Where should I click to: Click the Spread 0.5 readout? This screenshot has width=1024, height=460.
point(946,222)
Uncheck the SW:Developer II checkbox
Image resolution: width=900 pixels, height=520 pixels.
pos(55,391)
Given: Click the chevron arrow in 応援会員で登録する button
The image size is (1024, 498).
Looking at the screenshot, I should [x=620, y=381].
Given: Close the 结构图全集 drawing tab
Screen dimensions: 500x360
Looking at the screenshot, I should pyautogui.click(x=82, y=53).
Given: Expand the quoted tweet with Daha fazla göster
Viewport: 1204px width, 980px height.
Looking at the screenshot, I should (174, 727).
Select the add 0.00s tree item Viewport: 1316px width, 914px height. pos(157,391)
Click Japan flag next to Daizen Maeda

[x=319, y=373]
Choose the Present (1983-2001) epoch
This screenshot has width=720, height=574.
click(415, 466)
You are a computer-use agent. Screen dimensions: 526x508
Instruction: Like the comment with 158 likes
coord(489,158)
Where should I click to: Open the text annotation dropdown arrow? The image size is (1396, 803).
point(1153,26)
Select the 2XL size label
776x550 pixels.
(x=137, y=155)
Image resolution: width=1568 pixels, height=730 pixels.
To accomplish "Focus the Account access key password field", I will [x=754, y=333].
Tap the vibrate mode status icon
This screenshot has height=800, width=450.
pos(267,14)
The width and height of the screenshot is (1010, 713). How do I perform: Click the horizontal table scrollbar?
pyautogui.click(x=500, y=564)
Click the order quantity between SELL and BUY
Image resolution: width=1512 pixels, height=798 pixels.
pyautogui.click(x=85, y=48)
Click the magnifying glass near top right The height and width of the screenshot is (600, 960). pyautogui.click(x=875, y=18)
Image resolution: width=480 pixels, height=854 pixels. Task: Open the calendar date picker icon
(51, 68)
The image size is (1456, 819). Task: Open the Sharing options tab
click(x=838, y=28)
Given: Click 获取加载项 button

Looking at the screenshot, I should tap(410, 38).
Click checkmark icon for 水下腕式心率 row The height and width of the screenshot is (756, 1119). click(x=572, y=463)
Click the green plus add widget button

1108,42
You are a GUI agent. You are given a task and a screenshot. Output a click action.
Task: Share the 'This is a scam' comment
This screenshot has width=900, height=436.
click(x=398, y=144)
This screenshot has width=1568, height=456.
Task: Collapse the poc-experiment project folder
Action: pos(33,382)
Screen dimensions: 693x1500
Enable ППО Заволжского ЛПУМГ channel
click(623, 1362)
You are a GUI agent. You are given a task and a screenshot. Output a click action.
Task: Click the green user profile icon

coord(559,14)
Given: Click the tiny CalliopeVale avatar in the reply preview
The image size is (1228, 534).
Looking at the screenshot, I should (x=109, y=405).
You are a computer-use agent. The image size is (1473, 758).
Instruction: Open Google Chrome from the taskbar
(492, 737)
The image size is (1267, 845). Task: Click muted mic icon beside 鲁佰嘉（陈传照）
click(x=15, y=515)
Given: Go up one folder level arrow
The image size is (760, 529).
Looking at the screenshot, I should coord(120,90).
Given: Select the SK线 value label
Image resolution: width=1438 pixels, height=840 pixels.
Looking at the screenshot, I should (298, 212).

_What is expected_
Up to and including the last line of the material, reproduce every line exactly, beginning with the one that contains "Image resolution: width=480" and adding nothing else.

_Output of the task_
Image resolution: width=480 pixels, height=854 pixels. Task: Open the calendar date picker icon
(51, 68)
The image size is (1456, 819). Task: Open the Sharing options tab
click(x=838, y=28)
Given: Click 获取加载项 button

Looking at the screenshot, I should tap(410, 38).
Click checkmark icon for 水下腕式心率 row The height and width of the screenshot is (756, 1119). click(x=572, y=463)
Click the green plus add widget button

1108,42
You are a GUI agent. You are given a task and a screenshot. Output a click action.
Task: Share the 'This is a scam' comment
This screenshot has width=900, height=436.
click(x=398, y=144)
This screenshot has width=1568, height=456.
Task: Collapse the poc-experiment project folder
Action: pos(33,382)
Screen dimensions: 693x1500
Enable ППО Заволжского ЛПУМГ channel
click(623, 1362)
You are a GUI agent. You are given a task and a screenshot. Output a click action.
Task: Click the green user profile icon

coord(559,14)
Given: Click the tiny CalliopeVale avatar in the reply preview
The image size is (1228, 534).
Looking at the screenshot, I should (x=109, y=405).
You are a computer-use agent. The image size is (1473, 758).
Instruction: Open Google Chrome from the taskbar
(492, 737)
The image size is (1267, 845). Task: Click muted mic icon beside 鲁佰嘉（陈传照）
click(x=15, y=515)
Given: Go up one folder level arrow
The image size is (760, 529).
Looking at the screenshot, I should coord(120,90).
Given: Select the SK线 value label
Image resolution: width=1438 pixels, height=840 pixels.
Looking at the screenshot, I should (298, 212).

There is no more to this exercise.